Increasingly, the young enterprises that can tap the IPO market are doing so outside the U.S. Only two of the half dozen Carlyle portfolio companies gearing up for IPOs plan to list in the U.S. One will debut on the Tokyo Stock Exchange, and the remaining three are bound for AIM, the London Stock Exchange’s lightly regulated platform for small, high-growth companies. Though sometimes criticized for lax standards and oversight, AIM attracted more IPOs in 2006 -- 400 through November -- than the New York Stock Exchange and the Nasdaq Stock Market combined.

“How can it be a good thing that our public risk capital market is at risk of forfeiting its position as the world’s best?” wonders Grady.

Some regulatory relief is on the way. In December the Securities and Exchange Commission issued new guidance on Sarbanes-Oxley’s hated Section 404, clearing the way for companies to take what it called a “risk-based” approach as to which internal controls must be certified and audited. In practice, this means that controls deemed “material” by companies and their auditors likely will be certified, eliminating less-essential ones from the documentation and auditing process.
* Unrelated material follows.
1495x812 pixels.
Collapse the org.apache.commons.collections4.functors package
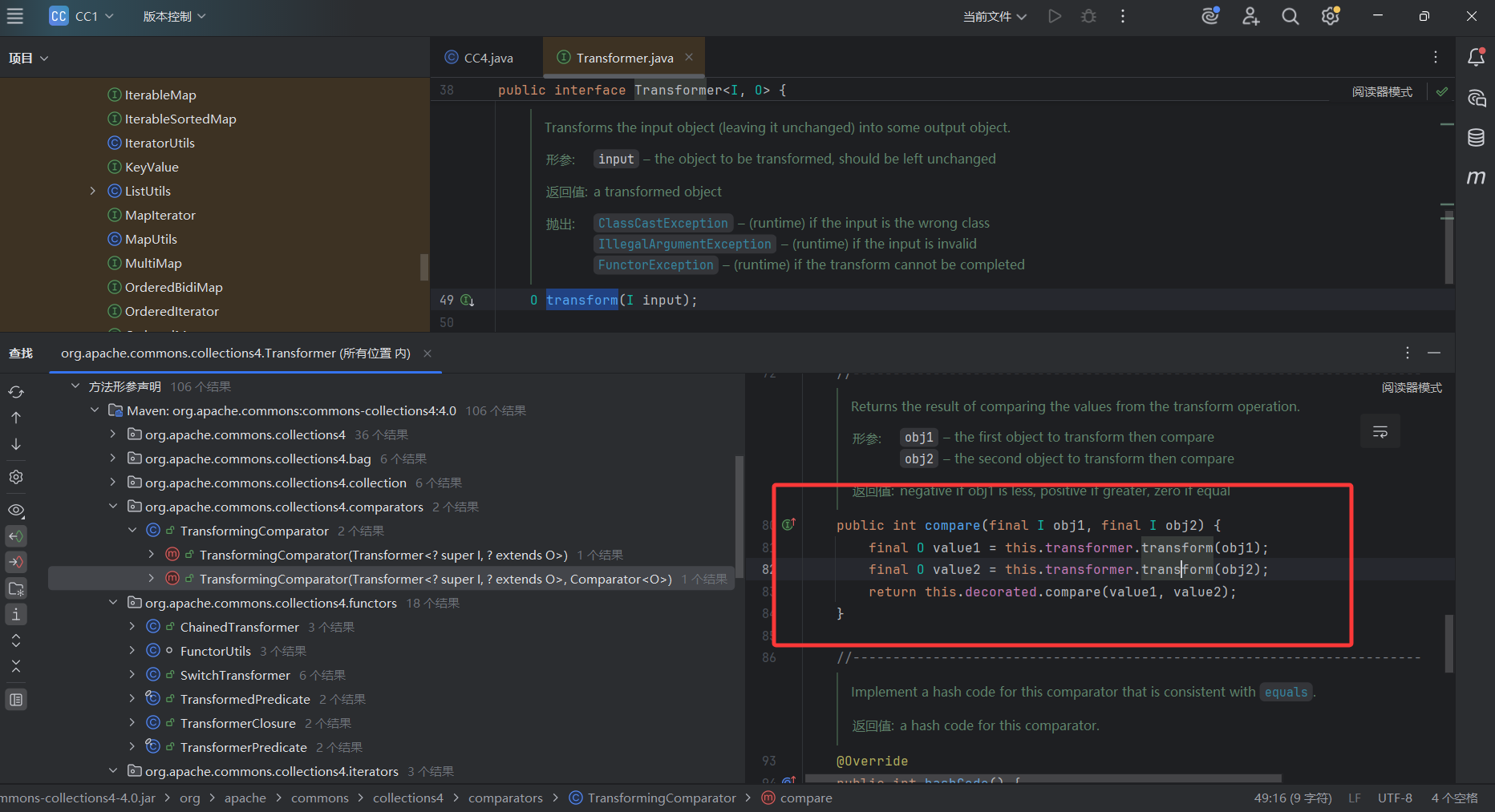[113, 603]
That move should make compliance slightly less onerous, but it falls far short of the blanket exemption from Section 404 that venture capitalists were hoping the SEC would give to small companies.

The Committee on Capital Markets Regulation, co-headed by former Goldman, Sachs & Co. president John Thornton and Columbia Business School dean R. Glenn Hubbard, has called for a passel of reforms. Leaders in Congress, including Senator Charles Schumer of New York and Representative Barney Frank of Massachusetts, the incoming chairman of the House Financial Services Committee, have signaled their support for at least some of these measures. But it’s far from certain that they will all be enacted, particularly with the liberal wing of the Democratic Party feeling emboldened by its midterm election gains. Even if they were all to pass, that’s no guarantee that U.S. investors will once again embrace the IPOs of smaller, riskier companies.
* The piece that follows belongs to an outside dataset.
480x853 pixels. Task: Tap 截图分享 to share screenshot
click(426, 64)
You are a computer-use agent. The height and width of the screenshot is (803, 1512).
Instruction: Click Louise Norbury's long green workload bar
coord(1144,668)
Meanwhile, the venture community will continue to grapple with what can only be described as a serious structural imbalance: too much money to invest and too few profitable exits.

“The venture industry is probably twice as big as it should be,” says John Thornton (no relation to the former Goldman president), a general partner at Austin Ventures. “We have created this problem for ourselves by funding seven or eight companies in any given industry, where there may be only three or four potential acquirers.”

Sevin Rosen’s Dow warns that his firm won’t be the only one putting a halt to new funds and trying to figure out what to do with its existing capital. “We have to address the fact that too much capital is flowing into our business,” he insists. “The venture capital model is not dead, but it’s broken.”

One potential answer is a shift toward smaller funds and smaller investments. Some of the biggest venture hits of the past decade -- Google and YouTube among them -- have come from investing relatively small amounts of capital. “To the extent people can concentrate on that kind of transaction, they are likely to fare better,” asserts Gary Augusta, executive director of the Octane Institute, a nonprofit group of business executives, venture investors and entrepreneurs dedicated to fostering science and technology innovation. The future of venture capital, then, may lie with tiny boutique firms with $50 million or less to invest rather than with the multibillion-dollar giants lining Menlo Park’s famed Sand Hill Road. These smaller investors are less risk-averse and may encourage the companies they fund to embrace a similar mind-set.

Says Augusta, “This is a new kind of model that can help us as a society maintain our entrepreneurial edge in the world.”